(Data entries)
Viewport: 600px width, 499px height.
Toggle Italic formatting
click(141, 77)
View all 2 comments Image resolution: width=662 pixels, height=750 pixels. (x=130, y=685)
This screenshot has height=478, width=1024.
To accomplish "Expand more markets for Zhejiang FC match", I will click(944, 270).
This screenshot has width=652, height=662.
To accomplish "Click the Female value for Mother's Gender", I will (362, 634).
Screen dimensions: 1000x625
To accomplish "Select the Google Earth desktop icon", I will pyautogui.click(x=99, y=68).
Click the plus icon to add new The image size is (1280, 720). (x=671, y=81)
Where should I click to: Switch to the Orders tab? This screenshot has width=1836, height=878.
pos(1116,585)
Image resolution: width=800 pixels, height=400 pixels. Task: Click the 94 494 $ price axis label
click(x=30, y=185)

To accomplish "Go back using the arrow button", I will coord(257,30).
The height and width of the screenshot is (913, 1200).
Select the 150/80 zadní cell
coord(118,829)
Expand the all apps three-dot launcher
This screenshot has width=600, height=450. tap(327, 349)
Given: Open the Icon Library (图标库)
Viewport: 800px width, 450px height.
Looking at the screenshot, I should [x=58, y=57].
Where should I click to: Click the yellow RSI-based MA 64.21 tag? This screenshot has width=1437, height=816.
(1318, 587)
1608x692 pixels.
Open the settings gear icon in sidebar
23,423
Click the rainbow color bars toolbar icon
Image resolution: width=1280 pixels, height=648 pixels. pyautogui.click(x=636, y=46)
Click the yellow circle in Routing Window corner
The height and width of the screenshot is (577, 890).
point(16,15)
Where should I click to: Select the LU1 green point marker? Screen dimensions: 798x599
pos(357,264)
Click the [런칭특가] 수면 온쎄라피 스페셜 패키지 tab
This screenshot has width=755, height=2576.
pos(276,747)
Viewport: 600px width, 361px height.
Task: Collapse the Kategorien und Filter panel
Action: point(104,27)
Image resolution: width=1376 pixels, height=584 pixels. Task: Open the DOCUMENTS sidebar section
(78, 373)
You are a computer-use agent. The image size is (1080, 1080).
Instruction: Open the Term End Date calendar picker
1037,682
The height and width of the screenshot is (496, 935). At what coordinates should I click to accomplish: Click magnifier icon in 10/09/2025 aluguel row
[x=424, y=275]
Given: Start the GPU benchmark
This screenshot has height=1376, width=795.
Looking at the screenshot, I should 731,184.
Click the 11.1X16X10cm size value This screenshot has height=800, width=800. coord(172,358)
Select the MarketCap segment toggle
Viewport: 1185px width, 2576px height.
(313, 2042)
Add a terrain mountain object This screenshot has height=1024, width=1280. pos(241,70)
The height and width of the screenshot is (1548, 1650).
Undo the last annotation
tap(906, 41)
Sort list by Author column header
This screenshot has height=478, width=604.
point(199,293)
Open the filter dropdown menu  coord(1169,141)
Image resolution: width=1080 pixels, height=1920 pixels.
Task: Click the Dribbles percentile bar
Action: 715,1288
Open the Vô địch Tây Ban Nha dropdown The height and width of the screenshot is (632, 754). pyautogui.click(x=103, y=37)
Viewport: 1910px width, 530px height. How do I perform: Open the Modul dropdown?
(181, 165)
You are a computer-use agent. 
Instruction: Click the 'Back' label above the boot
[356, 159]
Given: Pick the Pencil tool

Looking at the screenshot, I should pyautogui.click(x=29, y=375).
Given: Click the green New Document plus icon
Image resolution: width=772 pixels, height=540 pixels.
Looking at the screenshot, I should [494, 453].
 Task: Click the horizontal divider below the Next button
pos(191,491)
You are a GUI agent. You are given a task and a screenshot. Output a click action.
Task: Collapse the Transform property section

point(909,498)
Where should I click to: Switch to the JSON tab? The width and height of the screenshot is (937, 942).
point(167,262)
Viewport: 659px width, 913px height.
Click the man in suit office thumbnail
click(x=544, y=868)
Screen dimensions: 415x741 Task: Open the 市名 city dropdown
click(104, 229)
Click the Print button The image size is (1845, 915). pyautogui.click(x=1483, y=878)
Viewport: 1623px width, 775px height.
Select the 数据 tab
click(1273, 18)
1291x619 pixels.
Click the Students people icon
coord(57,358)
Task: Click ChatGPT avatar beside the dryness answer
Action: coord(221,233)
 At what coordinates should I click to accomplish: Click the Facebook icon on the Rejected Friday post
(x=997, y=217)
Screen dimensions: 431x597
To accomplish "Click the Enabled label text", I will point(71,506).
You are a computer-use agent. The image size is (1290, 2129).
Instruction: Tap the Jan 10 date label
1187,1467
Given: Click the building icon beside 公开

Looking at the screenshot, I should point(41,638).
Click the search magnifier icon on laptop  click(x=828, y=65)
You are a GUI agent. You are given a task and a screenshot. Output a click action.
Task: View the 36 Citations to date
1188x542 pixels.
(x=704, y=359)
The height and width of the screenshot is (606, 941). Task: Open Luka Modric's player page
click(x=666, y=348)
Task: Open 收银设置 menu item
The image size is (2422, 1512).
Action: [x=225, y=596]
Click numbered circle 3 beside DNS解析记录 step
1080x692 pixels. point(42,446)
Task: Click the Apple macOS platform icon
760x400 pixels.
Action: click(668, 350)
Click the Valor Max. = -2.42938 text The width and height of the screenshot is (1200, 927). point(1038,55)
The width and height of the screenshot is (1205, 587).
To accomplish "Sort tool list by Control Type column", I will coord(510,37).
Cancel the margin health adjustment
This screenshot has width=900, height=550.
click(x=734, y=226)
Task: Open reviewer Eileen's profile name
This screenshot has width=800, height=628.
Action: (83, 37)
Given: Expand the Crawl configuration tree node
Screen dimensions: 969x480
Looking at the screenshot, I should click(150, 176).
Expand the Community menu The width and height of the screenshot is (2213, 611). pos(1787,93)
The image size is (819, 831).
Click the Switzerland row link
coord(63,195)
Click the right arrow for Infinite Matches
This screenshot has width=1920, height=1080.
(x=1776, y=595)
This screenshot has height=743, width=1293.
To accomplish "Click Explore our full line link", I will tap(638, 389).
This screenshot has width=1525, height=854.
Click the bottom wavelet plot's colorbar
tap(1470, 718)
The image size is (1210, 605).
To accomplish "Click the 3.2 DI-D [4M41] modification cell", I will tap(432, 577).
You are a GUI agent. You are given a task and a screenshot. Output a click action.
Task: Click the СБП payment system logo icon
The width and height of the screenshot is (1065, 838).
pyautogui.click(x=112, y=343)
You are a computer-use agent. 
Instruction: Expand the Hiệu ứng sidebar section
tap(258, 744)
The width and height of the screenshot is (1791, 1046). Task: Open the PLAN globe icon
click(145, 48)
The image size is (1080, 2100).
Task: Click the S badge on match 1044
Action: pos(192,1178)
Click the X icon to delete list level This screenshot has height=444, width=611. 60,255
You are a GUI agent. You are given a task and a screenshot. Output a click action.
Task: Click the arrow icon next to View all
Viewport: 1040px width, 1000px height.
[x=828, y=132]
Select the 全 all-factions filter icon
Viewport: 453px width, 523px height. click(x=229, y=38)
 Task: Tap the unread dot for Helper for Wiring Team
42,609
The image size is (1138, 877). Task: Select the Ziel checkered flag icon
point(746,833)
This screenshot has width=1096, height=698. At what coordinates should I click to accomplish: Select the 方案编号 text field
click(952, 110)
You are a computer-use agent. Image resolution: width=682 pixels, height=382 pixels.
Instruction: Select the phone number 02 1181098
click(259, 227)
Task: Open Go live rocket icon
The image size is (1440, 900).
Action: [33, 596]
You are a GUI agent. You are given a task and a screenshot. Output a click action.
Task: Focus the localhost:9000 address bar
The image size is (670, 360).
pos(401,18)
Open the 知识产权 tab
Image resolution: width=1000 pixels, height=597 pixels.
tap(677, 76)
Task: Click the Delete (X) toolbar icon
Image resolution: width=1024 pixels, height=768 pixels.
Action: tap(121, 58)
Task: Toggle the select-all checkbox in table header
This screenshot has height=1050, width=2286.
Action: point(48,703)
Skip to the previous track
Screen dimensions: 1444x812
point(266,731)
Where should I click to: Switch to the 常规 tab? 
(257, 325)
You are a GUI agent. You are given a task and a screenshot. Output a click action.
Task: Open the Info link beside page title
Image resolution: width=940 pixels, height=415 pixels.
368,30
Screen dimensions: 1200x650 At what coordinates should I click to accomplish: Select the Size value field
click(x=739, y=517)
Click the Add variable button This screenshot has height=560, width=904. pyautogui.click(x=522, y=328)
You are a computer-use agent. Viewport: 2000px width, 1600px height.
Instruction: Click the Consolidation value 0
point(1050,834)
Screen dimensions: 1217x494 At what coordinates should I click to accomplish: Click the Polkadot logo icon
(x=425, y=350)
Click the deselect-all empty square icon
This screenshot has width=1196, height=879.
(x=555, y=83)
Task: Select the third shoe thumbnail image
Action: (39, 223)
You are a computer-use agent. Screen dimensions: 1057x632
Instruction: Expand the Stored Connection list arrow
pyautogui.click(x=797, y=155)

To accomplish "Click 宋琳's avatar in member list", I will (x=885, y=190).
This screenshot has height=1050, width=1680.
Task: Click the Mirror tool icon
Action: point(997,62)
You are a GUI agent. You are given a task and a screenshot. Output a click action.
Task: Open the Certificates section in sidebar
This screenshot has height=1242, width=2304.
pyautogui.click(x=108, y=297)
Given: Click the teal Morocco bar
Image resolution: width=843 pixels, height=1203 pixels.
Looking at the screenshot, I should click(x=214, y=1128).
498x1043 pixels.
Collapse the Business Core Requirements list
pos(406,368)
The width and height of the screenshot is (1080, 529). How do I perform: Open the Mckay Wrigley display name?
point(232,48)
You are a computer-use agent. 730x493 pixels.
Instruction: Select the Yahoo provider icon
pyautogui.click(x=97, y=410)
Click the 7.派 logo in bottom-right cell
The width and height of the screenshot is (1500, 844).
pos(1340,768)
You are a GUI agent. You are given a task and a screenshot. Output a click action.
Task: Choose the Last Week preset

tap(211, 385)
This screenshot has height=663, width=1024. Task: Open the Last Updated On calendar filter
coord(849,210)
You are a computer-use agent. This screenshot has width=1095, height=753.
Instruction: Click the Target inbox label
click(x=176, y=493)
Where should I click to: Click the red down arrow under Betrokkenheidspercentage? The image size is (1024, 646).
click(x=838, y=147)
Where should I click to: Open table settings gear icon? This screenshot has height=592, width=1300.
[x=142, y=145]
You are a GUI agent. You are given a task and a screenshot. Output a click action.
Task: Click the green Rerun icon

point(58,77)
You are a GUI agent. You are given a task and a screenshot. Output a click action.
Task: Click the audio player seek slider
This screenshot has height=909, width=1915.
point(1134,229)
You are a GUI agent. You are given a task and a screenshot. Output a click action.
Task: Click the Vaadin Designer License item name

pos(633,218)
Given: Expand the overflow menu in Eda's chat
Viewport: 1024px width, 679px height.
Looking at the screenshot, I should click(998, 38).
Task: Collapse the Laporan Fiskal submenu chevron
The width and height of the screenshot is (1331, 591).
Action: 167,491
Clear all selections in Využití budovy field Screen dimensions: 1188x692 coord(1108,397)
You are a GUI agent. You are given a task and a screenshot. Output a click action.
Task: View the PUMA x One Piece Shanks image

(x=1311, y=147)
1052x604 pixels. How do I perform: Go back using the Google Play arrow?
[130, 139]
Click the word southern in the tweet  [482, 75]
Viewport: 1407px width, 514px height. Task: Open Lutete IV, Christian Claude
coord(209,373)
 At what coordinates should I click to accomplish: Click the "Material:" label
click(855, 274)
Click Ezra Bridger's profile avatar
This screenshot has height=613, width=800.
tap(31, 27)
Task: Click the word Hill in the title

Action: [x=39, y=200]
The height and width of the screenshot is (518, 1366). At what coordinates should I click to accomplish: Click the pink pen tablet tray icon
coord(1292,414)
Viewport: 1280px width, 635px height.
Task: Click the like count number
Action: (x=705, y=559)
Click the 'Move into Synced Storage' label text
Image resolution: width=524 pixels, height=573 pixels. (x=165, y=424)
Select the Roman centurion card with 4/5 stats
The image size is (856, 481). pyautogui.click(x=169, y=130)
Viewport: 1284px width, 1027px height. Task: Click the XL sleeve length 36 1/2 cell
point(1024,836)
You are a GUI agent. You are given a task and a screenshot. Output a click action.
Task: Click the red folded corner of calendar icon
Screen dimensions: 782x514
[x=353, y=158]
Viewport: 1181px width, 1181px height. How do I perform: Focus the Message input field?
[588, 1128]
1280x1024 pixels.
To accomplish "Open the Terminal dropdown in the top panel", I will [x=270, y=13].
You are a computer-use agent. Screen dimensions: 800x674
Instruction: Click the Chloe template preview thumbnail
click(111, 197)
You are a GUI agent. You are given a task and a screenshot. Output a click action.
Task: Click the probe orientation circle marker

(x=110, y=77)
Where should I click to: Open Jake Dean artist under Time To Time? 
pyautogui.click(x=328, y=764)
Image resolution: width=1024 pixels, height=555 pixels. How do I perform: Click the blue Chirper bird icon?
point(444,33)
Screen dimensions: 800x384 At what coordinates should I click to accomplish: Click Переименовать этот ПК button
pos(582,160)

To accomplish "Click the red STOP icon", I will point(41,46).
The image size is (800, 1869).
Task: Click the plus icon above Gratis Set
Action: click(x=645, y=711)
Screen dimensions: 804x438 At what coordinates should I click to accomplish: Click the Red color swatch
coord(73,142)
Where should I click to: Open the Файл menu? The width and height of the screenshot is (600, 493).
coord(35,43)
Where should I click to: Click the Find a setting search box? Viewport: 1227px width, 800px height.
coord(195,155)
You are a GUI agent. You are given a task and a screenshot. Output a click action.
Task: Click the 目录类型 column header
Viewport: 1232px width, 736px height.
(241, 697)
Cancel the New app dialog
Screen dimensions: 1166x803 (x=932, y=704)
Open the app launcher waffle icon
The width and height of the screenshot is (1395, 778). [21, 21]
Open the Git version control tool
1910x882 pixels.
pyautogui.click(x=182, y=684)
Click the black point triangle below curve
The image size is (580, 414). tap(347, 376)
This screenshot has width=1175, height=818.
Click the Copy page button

#### TASK STATEMENT:
Between the first line of the entries above and the line with "Click the plus icon to", both included, copy every line exactly and nothing outside that range.

#### EXERCISE RESULT:
Viewport: 600px width, 499px height.
Toggle Italic formatting
click(141, 77)
View all 2 comments Image resolution: width=662 pixels, height=750 pixels. (x=130, y=685)
This screenshot has height=478, width=1024.
To accomplish "Expand more markets for Zhejiang FC match", I will click(944, 270).
This screenshot has width=652, height=662.
To accomplish "Click the Female value for Mother's Gender", I will (362, 634).
Screen dimensions: 1000x625
To accomplish "Select the Google Earth desktop icon", I will pyautogui.click(x=99, y=68).
Click the plus icon to add new The image size is (1280, 720). (x=671, y=81)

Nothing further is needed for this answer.